The Biden administration passed an executive order on Wednesday that seeks to create a “criteria-based” framework for establishing whether foreign-owned apps present national security risks or not. In so doing, the regulation overturns three executive orders previously signed by former President Trump that took a decidedly more aggressive approach to the issue.
Trump’s orders targeted dozens of Chinese companies—including TikTok and WeChat—often cutting them off from U.S. investment, on the grounds that they were potential vectors for foreign espionage. Trump’s TikTok order went so far as to ban distribution of the app within the U.S. on the grounds that the company left user data “vulnerable to CCP [Chinese Communist Party] access for nefarious purpose.” Multiple federal judges subsequently shot down the order—with some calling it “hypothetical” as well as “arbitrary and capricious.”

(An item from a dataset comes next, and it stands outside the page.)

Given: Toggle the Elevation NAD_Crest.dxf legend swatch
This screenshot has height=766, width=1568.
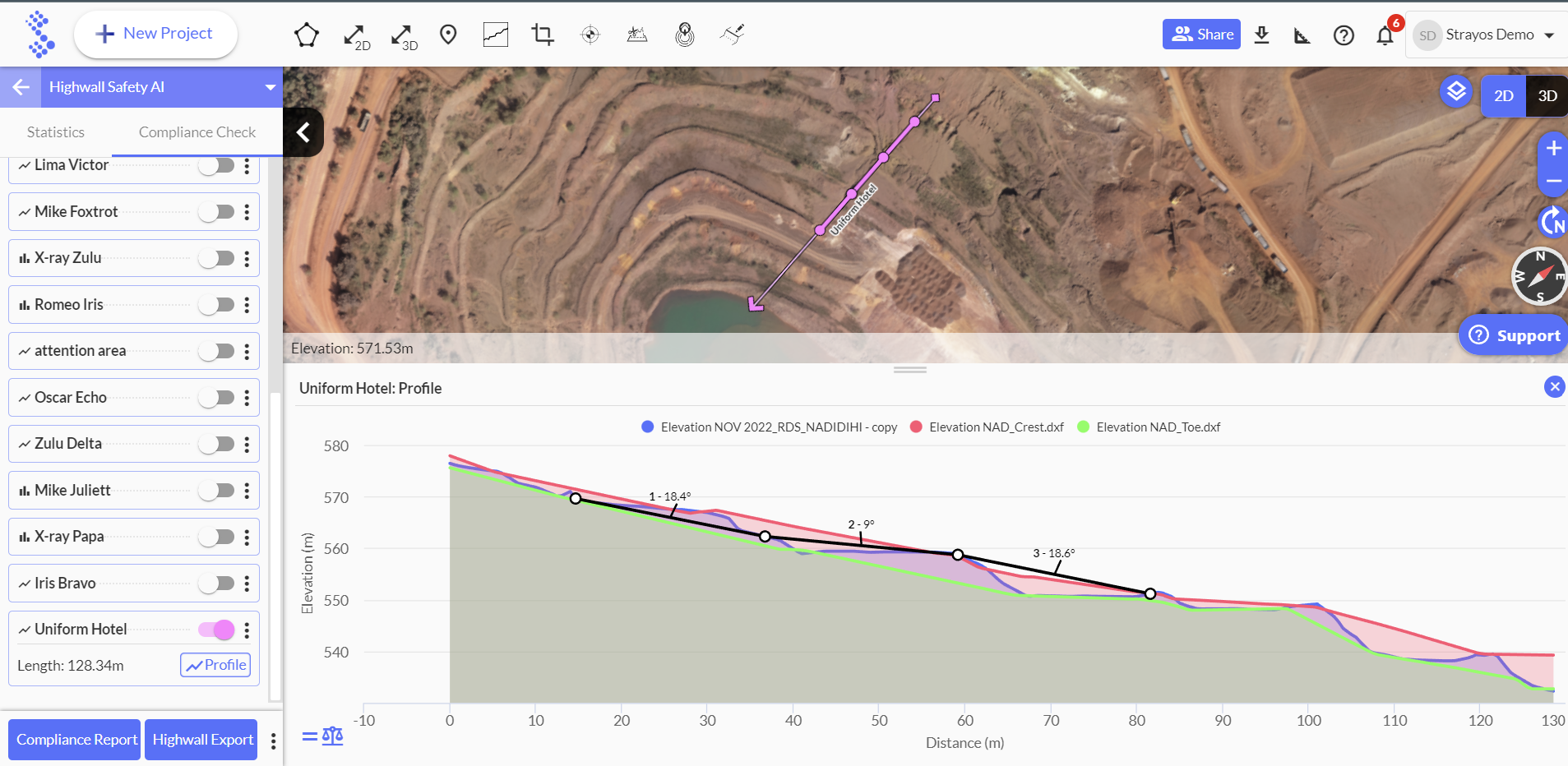Looking at the screenshot, I should [916, 427].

Biden’s new regulation seeks to pursue a more sober approach—arguing that the U.S. Government should “evaluate these threats through rigorous, evidence-based analysis” as a way of addressing “any unacceptable or undue risks consistent with overall national security, foreign policy, and economic objectives.”
In addition to overturning Trump’s bans, the order gives the U.S. Secretary of Commerce and a host of other business- and intelligence-related agency heads approximately four months to compile a report with recommendations about how best to protect against “United States persons’ sensitive data” being compromised “by persons owned or controlled by, or subject to the jurisdiction or direction of, a foreign adversary.” After its completion, the report will be sent to the President’s advisors so that the White House can make a more informed decision about how to proceed with further regulation.
This is very much in line with Biden’s style: whatever Trump did brashly and impulsively—probably after a 20-minute conversation with his national security advisors—Biden wants to address via committees and official agencies, thus turning decision-making back over to the natural flow of bureaucracy instead of ruling by hip-shooting, ill-informed fiat.
It doesn’t ultimately mean that Biden’s government will end up in a drastically different place. If anything, Biden has signaled more consistency than change when it comes to foreign policy precedents set by the previous administration—particularly when it comes to China. This is doubtlessly because the consensus in the U.S. national security community remains that China is our biggest geopolitical foe (just look at that giant anti-China, Big Tech pork barrel that just passed the Senate, for instance).
Indeed, as Biden officials told the Wall Street Journal this week, they “remain concerned about security risks from Chinese and certain other foreign-owned apps.” Relevantly, Biden just followed in Trump’s footsteps by categorically banning U.S. investment in 59 different Chinese companies, including Huawei, in an effort to combat the threat “posed by the military-industrial complex of the People’s Republic of China (PRC).”